Texte fourni:
Bien que la femme trouve la demande étrange, elle fait ce qu’il lui a dit et revient vers lui.

– Maintenant, lui ordonne le pasteur, monte avec la corbeille sur la tour de l’église et disperse toutes les plumes. Ensuite, reviens vers moi.

Aussitôt dit, aussitôt fait. Peu de temps après, la femme est de retour.

Le pasteur la regarde et dit :

– Et maintenant, retourne et récolte toutes les plumes. Fais bien attention de n’en laisser aucune. La femme le fixe des yeux, ébahie : 

– Comment pourrais-je faire cela ? C’est impossible. Le vent a dispersé les plumes dans toutes les directions. Personne ne peut plus les récolter.

– Tu as raison, répond le pasteur ; il en va de même avec nos paroles. Nous ne pouvons plus les reprendre ni changer l’effet qu’elles ont produit.

 

Si la femme avait passé ses paroles au travers des trois tamis de Socrate, elle n’aurait pas causé de tort au pasteur et à d’autres personnes. Mais bien plus que ce philosophe, la Bible parle de ce sujet :

Jacques nous met en garde contre le danger des paroles irréfléchies : « De même aussi la langue est un petit membre et elle se vante de grandes choses. Voyez comme un petit feu peut allumer une grande forêt ! » (Jacques 3, 5).

Paul écrit aux Philippiens : « Au reste, frères, tout ce qui est vrai, tout ce qui est honorable, tout ce qui est juste, tout ce qui est pur, tout ce qui est aimable, tout ce qui est de bonne réputation – s’il y a quelque vertu et quelque louange, – que cela occupe vos pensées » (Phil. 4, 8).

 

Il y a d’autres passages dans la Bible qui nous mettent en garde contre le commérage. Il vaut la peine de les chercher pour continuer à méditer sur ce sujet.

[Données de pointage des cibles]

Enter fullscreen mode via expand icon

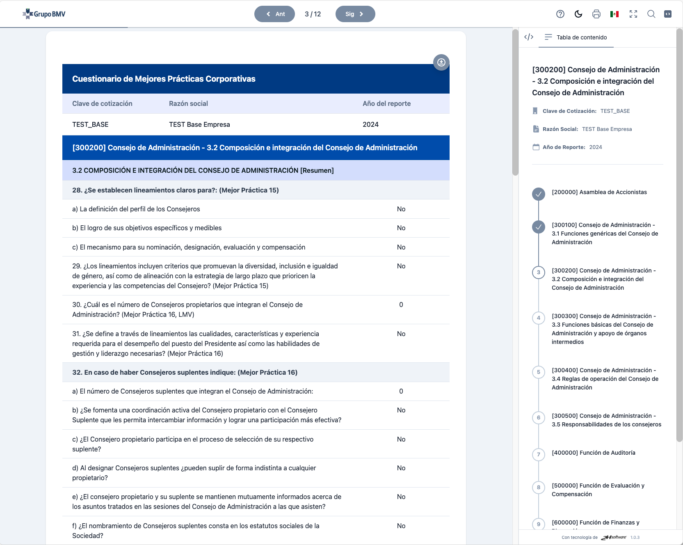point(633,14)

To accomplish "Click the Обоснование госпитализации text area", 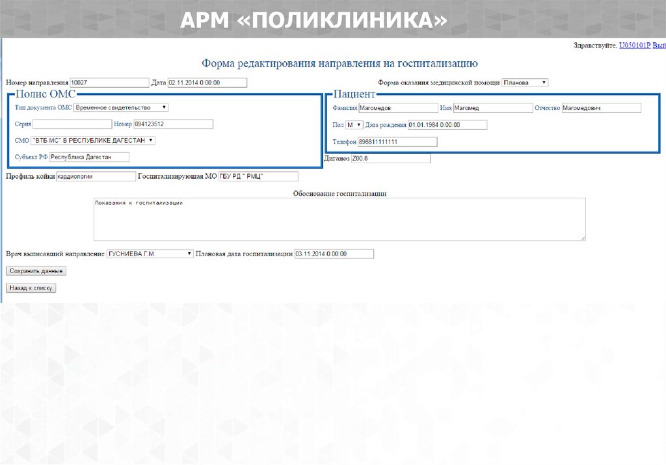I will click(x=339, y=219).
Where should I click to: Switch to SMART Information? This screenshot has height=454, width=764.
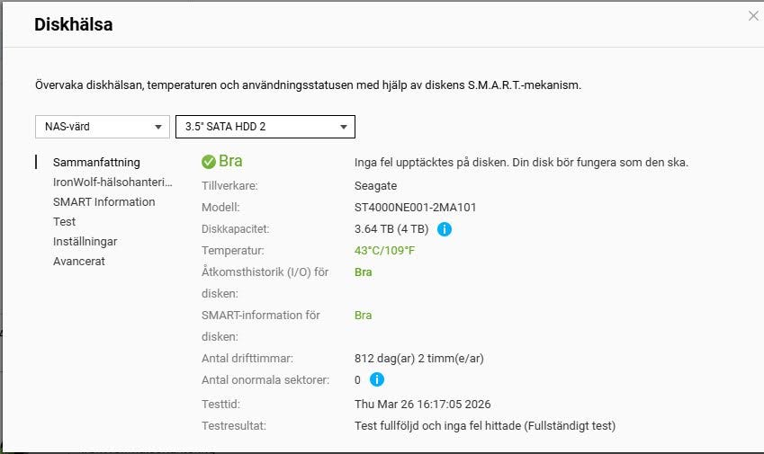[x=103, y=202]
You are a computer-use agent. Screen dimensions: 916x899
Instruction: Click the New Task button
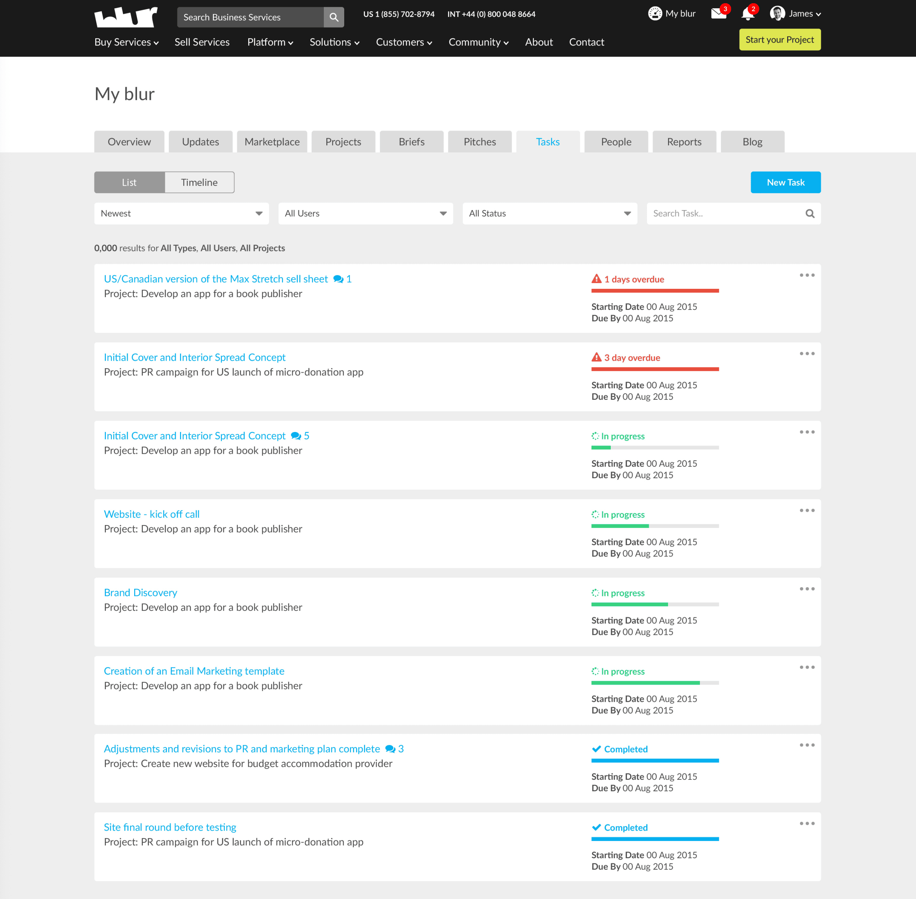click(785, 182)
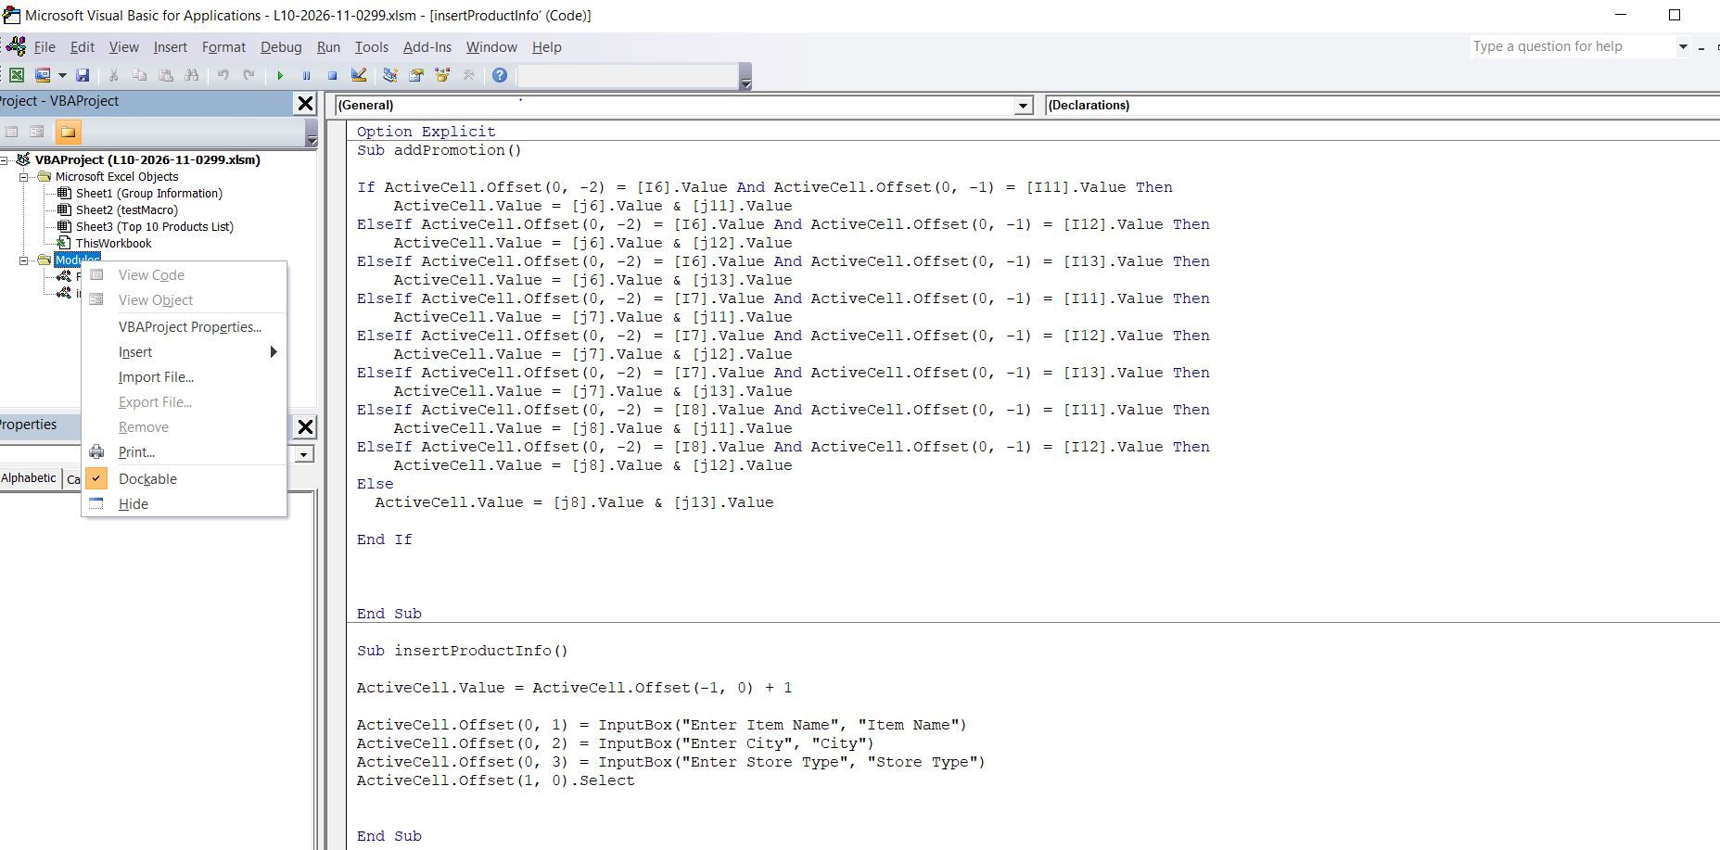Click the Reset icon on the toolbar
The width and height of the screenshot is (1720, 850).
coord(333,76)
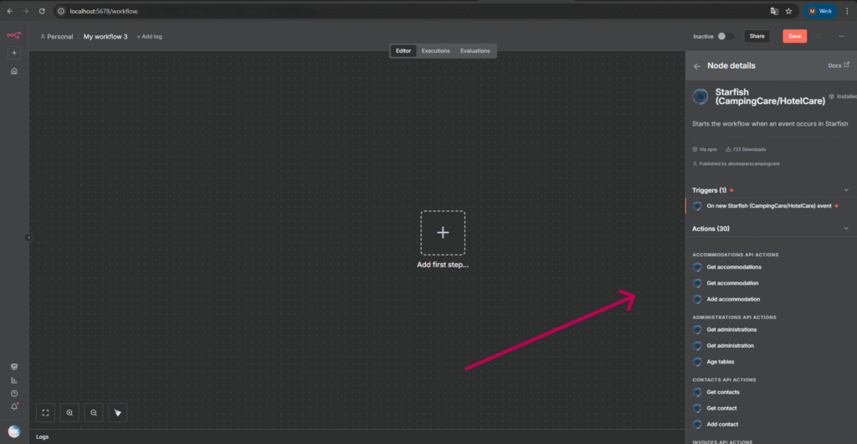Open the three-dot workflow options menu
This screenshot has width=857, height=444.
tap(841, 36)
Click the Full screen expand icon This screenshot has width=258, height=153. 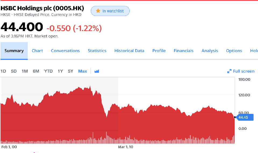click(229, 71)
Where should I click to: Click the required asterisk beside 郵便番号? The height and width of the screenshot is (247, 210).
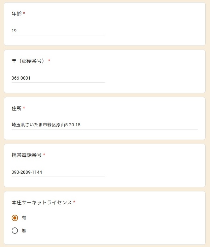49,61
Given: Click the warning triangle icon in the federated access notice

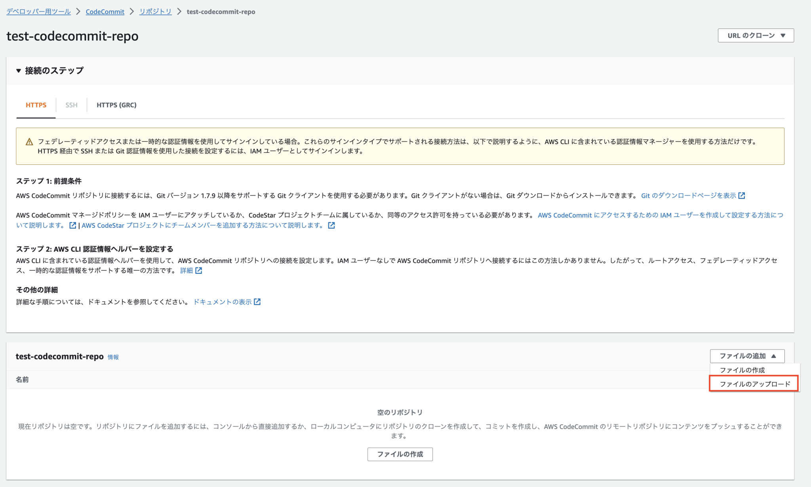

Consigne:
Dans le texte, reprenez le passage situé entre « Aussitôt dit, aussitôt » et « qu’elles ont produit. », bornes incluses, en substituant « feuilles » à « plumes ». Fondez-vous exclusivement sur le texte.

Réponse attendue:
Aussitôt dit, aussitôt fait. Peu de temps après, la femme est de retour.

Le pasteur la regarde et dit :

– Et maintenant, retourne et récolte toutes les feuilles. Fais bien attention de n’en laisser aucune. La femme le fixe des yeux, ébahie : 

– Comment pourrais-je faire cela ? C’est impossible. Le vent a dispersé les feuilles dans toutes les directions. Personne ne peut plus les récolter.

– Tu as raison, répond le pasteur ; il en va de même avec nos paroles. Nous ne pouvons plus les reprendre ni changer l’effet qu’elles ont produit.